Brand – Termine inglese, nel linguaggio della pubblicità e del marketing aziendale, marchio di fabbrica. Contrassegno originale, grafico o figurativo, applicato ai prodotti di un’impresa per distinguerli da prodotti simili di altrui fabbricazione.

 

Sintetizza la notorietà e l’immagine che un’offerta è stata in grado di consolidare presso un determinato pubblico di riferimento; la percezione del sistema di offerta da parte dei clienti si riflette nell’identità (brand identity), nell’immagine (brand image) e nel posizionamento di marca (brand positioning). Mai come oggi, il significato intrinseco di quella parola “offerta” può assumere molteplici forme: le regole del mercato tradizionale sono state stravolte dall’avvento dell’era digitale, in cui l’obiettivo non è più fornire una risposta a un bisogno, ma indurne la nascita di nuovi al fine di poter vendere altrettante nuove risposte. In quest’ottica, il brand non è più soltanto l’identificativo di una casa produttrice di beni di consumo, possano essi essere di prima necessità o di svago, prodotti o servizi, come nella classica definizione del marketing. Un brand è tutto quello che riesce a suscitare emozione, empatia e, soprattutto, desiderio. Di conseguenza, tutto può essere un brand.

--- Materiale raccolto ---

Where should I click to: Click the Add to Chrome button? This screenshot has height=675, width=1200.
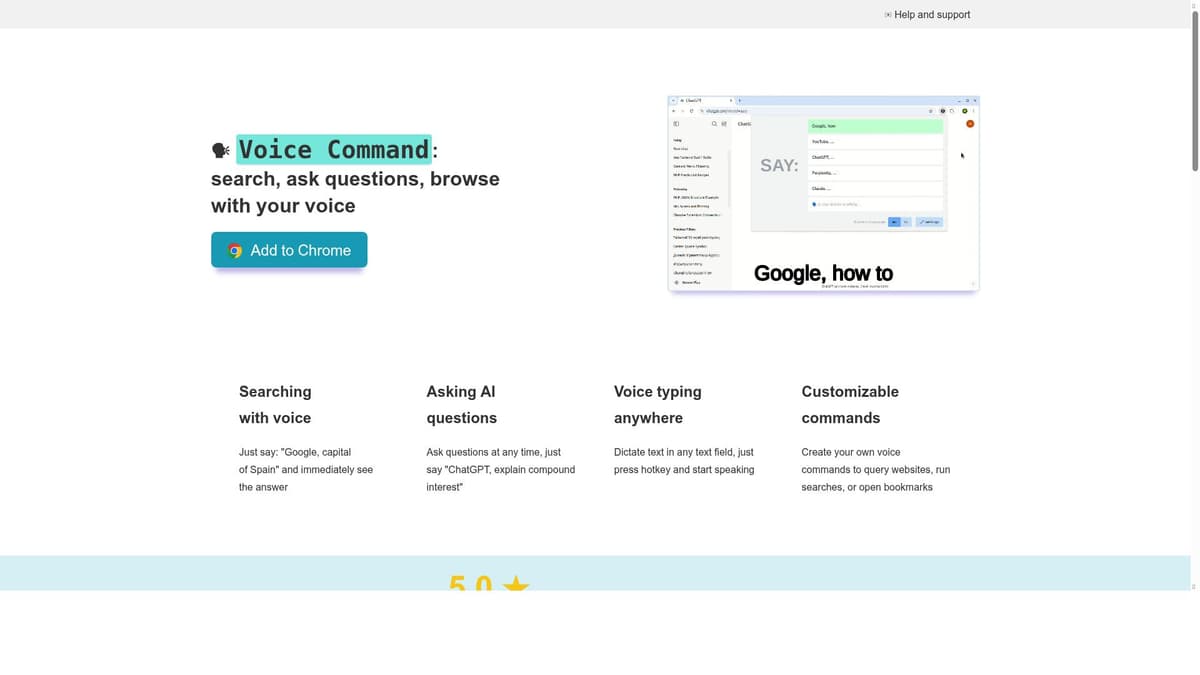point(289,250)
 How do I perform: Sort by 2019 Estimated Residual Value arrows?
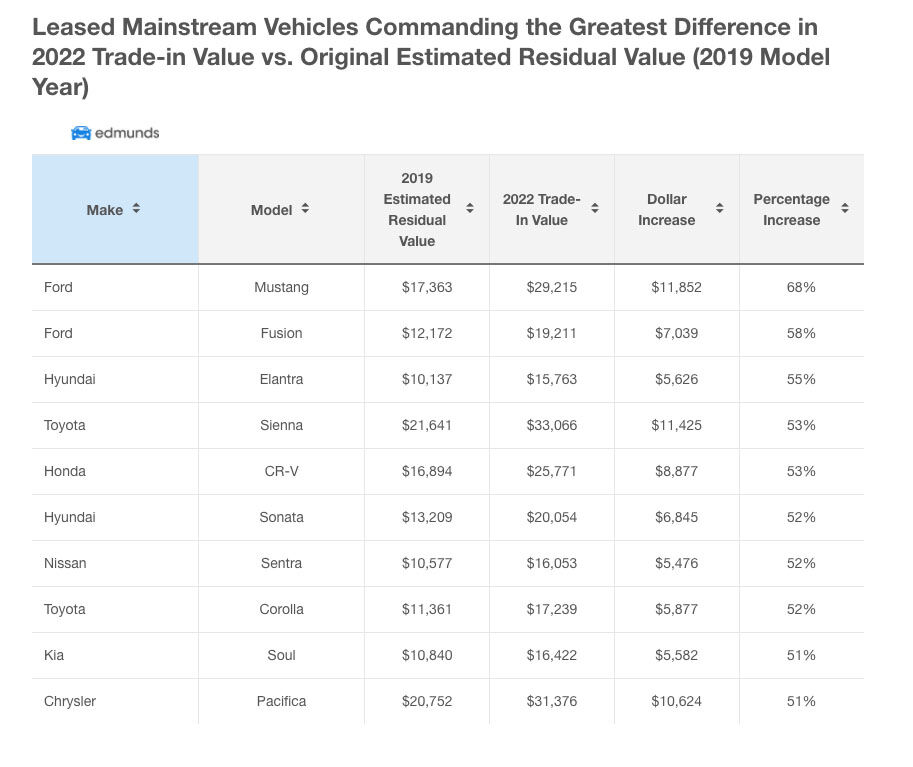(470, 209)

--- Problema posto A ---
Secondo l'articolo sul brand, in quali elementi si riflette la percezione del sistema di offerta da parte dei clienti?
--- Problema posto B ---
Riporta fedelmente il passo dell'articolo sul brand da "Brand – Termine" a "di altrui fabbricazione.".
--- Problema posto C ---
Prosegui l'articolo sul brand dopo la sua ultima frase.

--- Risposta finale A ---
Nell'identità (brand identity), nell'immagine (brand image) e nel posizionamento di marca (brand positioning).

--- Risposta finale B ---
Brand – Termine inglese, nel linguaggio della pubblicità e del marketing aziendale, marchio di fabbrica. Contrassegno originale, grafico o figurativo, applicato ai prodotti di un’impresa per distinguerli da prodotti simili di altrui fabbricazione.

--- Risposta finale C ---
Quando il brand è una persona

Quando una qualsivoglia personalità, sia essa un politico o un manager, costruisce la propria reputazione attraverso il suo operato, combinandola con l’azione congiunta dell’attenzione ad essa riservata dalla critica e dal pubblico, diventa un brand; ne sono esempi Richard Branson e Barack Obama. Tale fenomeno diventa ancora più evidente, quando si parla di un artista: tra i criteri per valutarlo si aggiungono il movimento di cui è espressione, la nazione a cui è ricollegato, così come i suoi aspetti personali o la rottura di tutti gli schemi appena citati. Un brand può fagocitare l’artista stesso, rendendolo in qualche modo prigioniero del percepito altrui e facendo in modo che la sua importanza sia sempre collegata a quella precisa immagine di sé, cristallizzata nella mente del pubblico, a prescindere dal reale valore delle sue opere. Per quanto Christian De Sica possa sforzarsi nel recitare in film impegnati con Pupi Avati e portare Gershwin nei teatri di tutta Italia, sarà sempre l’ambasciatore de “Na cafonata”, marchio di fabbrica del brand “Cinepanettone”. Se passiamo alla sfera musicale, notiamo come moltissimi cantanti della scena internazionale, più o meno recente, siano diventati dei brand, in primis i Beatles, fino ad arrivare a Lady Gaga, passando per Springsteen, Madonna e Michael Jackson. Se facciamo un salto indietro nel passato e rispolveriamo un esempio più “alto”, possiamo renderci conto che anche gli scultori che hanno riempito di capolavori la nostra patria erano, a loro modo, dei brand di sé stessi. È noto ai più che ogni famiglia papale avesse il suo artista di fiducia, anche se in quel caso i brand-artisti diventavano sponsor tecnici del più grande e longevo brand mai esistito al mondo: il brand-Chiesa. La proporzione Bernini-Pamphili sta a Borromini-Barberini come Adidas-Real Madrid sta a Nike-Barcellona. Questo perché le dinamiche non sono poi così diverse da quelle odierne, solo che all’epoca non ce n’era consapevolezza o, banalmente, le cose venivano chiamate con altri nomi; quello che è sicuro è che certe regole sono state scritte molto tempo prima di qualsiasi influencer sposata con un rapper a caso.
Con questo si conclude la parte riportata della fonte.